## [Data provided]
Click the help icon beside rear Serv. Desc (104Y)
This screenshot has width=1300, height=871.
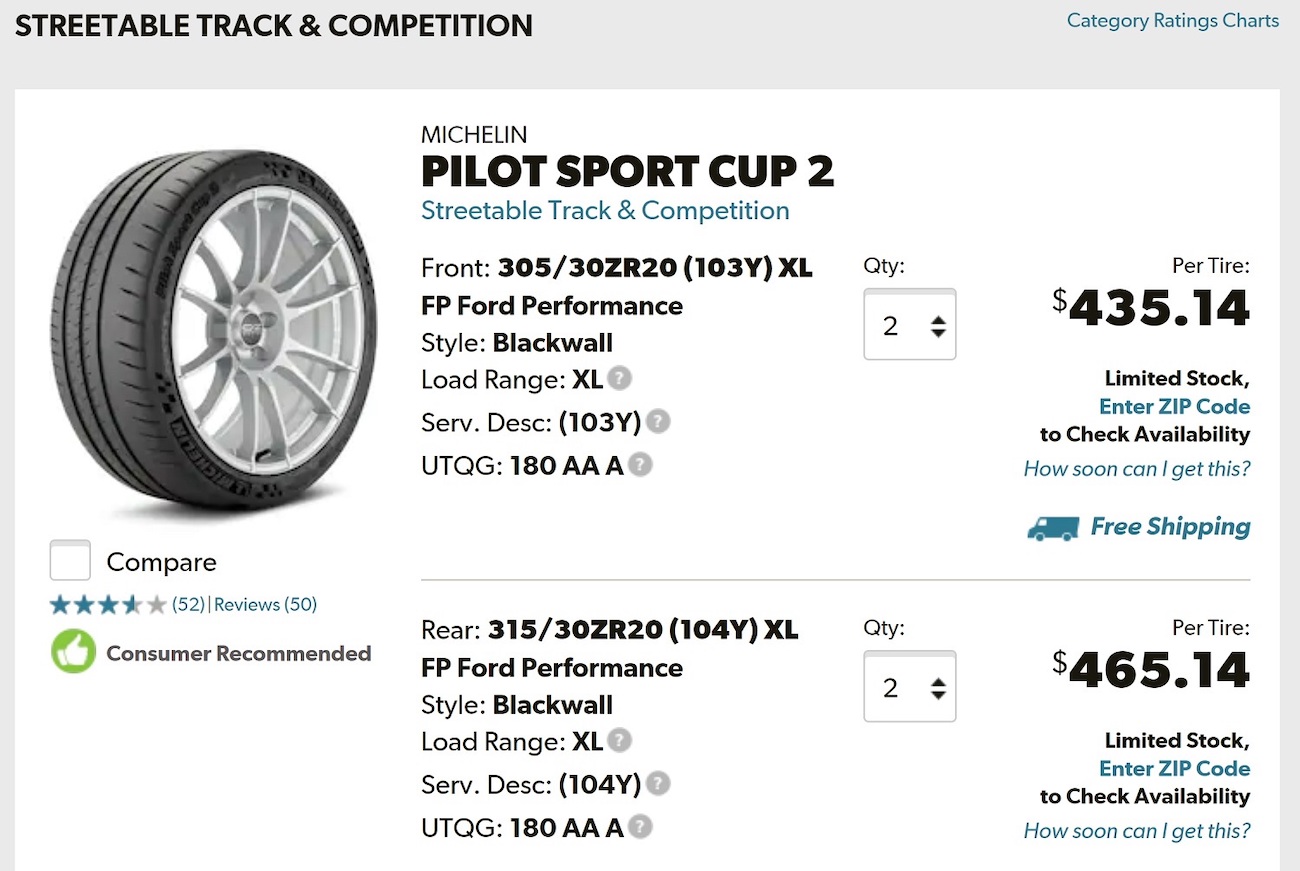(658, 783)
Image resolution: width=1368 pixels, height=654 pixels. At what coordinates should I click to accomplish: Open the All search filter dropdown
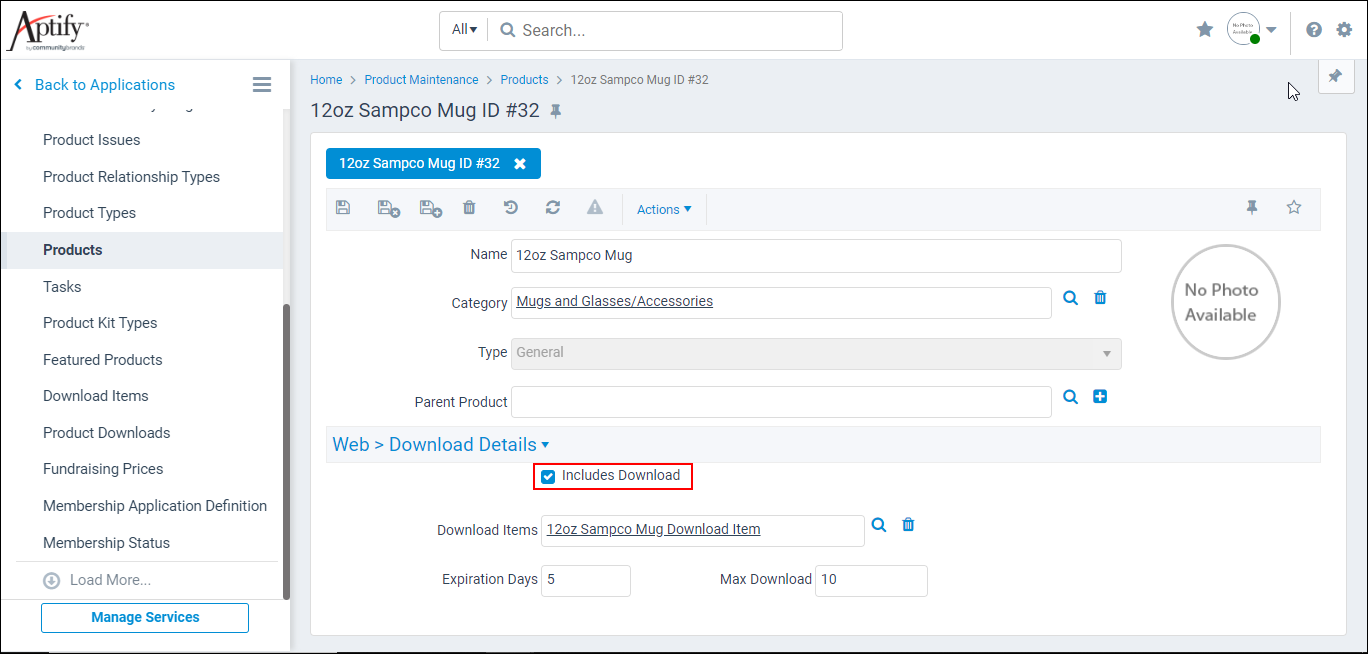[463, 29]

## [What this task involves]
Copy the lines above word for word, omitting the pictures.

## [Finished task]
Click the help icon beside rear Serv. Desc (104Y)
This screenshot has width=1300, height=871.
(658, 783)
Image resolution: width=1368 pixels, height=654 pixels. At what coordinates should I click to accomplish: Open the All search filter dropdown
[463, 29]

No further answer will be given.